Please use this identifier to cite or link to this item: http://hdl.handle.net/2122/14821
Authors: Cagnoli, Bruno 
Title: Stress level effect on mobility of dry granular flows of angular rock fragments
Journal: Landslides 
Series/Report no.: /18 (2021)
Publisher: Springer
Issue Date: 2021
DOI: 10.1007/s10346-021-01687-5
URL: https://link.springer.com/article/10.1007%2Fs10346-021-01687-5
Keywords: Pyroclastic Flows
Rock Avalanches
Stress Level
Flow Volume
Mobility
Subject Classificationmobility of pyroclastic flows and rock avalanches
Abstract: Granular flows of angular rock fragments such as rock avalanches and dense pyroclastic flows are simulated numerically by means of the discrete element method. Since large-scale flows generate stresses that are larger than those generated by small-scale flows, the purpose of these simulations is to understand the effect that the stress level has on flow mobility.

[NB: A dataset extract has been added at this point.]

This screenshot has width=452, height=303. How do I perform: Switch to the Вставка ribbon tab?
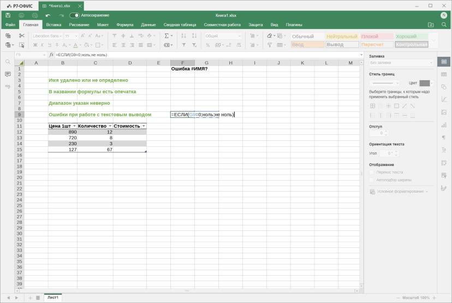pyautogui.click(x=53, y=25)
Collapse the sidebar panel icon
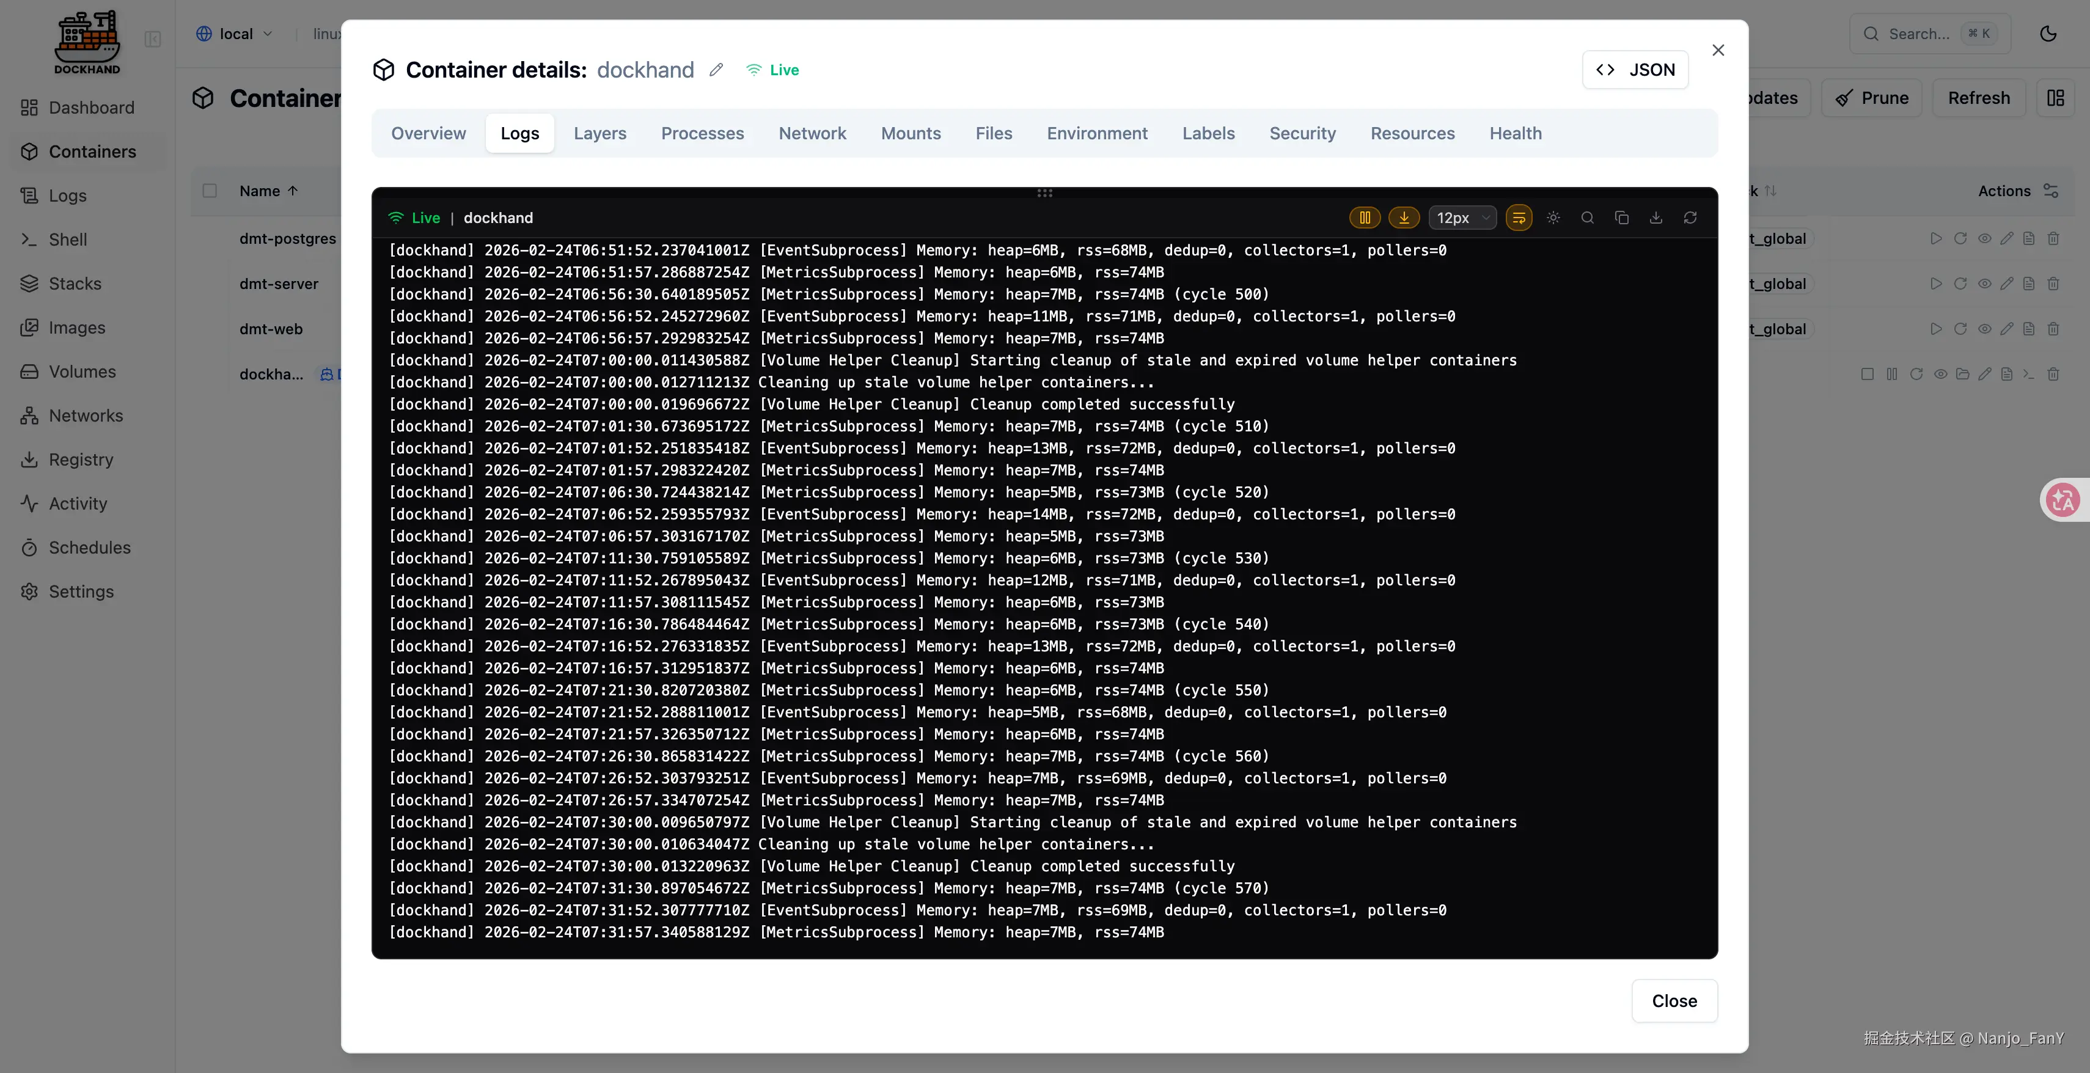 [x=153, y=39]
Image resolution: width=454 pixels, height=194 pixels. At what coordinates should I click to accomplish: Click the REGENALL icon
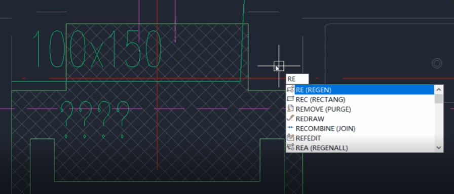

The results show that granular flows that slide en mass have a flow mobility that is not influenced by the stress level. On the contrary, the stress level governs flow mobility when granular flow dynamics is affected by clast agitation and collisions. This second case occurs on a relatively rougher subsurface where an increase of the stress level causes an increase of flow mobility. The results show also that as the stress level increases, the effect that an increase of flow volume has on flow mobility switches sign from causing a decrease of mobility at low stress level to causing an increase of mobility at high stress level. This latter volume effect corresponds to the famous Heim’s mobility increase with the increase of the volume of large rock avalanches detected so far only in the field and for this reason considered inexplicable without resorting to extraordinary mechanisms. Granular flow dynamics is described in terms of dimensionless scaling parameters in three different granular flow regimes. This paper illustrates for each regime the functional relationship of flow mobility with stress level, flow volume, grain size, channel width, and basal friction.